» Assigned task
Your answer should be every line below that includes the word "field".
**** Provided material
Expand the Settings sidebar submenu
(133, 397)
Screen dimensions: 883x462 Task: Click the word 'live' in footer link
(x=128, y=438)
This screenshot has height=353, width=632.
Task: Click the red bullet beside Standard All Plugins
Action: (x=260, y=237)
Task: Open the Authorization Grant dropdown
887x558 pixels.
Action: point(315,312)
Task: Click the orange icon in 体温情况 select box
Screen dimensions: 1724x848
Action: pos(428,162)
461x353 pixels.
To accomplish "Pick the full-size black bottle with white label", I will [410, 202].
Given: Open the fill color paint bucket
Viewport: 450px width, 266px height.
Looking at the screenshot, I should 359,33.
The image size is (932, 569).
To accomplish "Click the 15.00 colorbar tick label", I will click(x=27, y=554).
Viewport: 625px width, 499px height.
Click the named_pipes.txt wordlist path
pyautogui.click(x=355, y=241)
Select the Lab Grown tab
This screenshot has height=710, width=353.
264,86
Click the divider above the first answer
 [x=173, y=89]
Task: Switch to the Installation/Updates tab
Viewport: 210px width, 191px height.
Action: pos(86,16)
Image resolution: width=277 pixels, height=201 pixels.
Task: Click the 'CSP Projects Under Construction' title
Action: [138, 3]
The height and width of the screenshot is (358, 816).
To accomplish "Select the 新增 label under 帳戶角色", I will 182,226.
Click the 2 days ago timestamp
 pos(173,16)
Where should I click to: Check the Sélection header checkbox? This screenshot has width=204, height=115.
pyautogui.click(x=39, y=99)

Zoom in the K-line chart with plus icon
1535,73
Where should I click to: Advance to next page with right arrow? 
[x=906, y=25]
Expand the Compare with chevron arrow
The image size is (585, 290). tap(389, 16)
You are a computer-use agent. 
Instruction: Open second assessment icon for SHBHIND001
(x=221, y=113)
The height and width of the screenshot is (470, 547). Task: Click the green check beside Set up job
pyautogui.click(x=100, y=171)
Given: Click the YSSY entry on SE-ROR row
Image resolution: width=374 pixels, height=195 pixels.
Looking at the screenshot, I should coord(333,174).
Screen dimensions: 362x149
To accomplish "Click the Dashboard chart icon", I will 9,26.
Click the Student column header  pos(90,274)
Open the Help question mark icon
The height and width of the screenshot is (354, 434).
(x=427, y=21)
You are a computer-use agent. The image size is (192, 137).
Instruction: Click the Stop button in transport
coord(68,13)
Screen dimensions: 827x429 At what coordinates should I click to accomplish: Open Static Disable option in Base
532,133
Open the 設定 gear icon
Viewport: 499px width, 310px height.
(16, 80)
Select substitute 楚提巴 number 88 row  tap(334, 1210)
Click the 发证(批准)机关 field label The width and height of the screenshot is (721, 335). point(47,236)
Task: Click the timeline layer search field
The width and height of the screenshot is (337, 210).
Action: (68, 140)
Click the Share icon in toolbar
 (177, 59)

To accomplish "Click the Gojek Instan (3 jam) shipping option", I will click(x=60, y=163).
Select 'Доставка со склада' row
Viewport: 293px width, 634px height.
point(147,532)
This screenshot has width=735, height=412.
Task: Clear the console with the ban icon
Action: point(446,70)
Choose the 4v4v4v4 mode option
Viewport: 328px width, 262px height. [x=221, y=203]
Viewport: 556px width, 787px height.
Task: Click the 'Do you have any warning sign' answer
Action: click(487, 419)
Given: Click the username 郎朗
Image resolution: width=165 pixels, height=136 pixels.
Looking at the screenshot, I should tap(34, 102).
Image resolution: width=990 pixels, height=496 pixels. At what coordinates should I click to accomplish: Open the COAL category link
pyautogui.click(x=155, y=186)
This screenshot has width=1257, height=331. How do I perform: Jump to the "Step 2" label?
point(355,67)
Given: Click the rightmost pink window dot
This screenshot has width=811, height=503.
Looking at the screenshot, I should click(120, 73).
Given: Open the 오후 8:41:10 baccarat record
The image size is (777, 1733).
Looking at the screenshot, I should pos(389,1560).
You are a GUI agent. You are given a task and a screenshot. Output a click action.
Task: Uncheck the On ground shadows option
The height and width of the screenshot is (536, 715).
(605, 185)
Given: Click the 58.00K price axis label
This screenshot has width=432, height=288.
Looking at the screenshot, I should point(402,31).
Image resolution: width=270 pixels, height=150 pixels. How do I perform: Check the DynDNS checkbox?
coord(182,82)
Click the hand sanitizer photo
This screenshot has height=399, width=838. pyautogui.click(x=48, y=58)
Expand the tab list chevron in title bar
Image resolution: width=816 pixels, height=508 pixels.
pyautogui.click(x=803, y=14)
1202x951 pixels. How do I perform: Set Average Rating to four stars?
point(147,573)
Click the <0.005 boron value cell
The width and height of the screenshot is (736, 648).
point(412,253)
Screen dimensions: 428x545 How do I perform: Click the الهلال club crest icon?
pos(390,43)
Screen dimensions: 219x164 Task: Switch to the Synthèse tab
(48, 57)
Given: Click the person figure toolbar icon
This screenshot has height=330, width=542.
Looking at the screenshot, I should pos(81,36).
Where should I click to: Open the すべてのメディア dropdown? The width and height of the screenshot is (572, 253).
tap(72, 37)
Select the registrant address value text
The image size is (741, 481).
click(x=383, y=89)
********
» Exercise solution
Click the 发证(批准)机关 field label The width and height of the screenshot is (721, 335). point(47,236)
Task: Click the timeline layer search field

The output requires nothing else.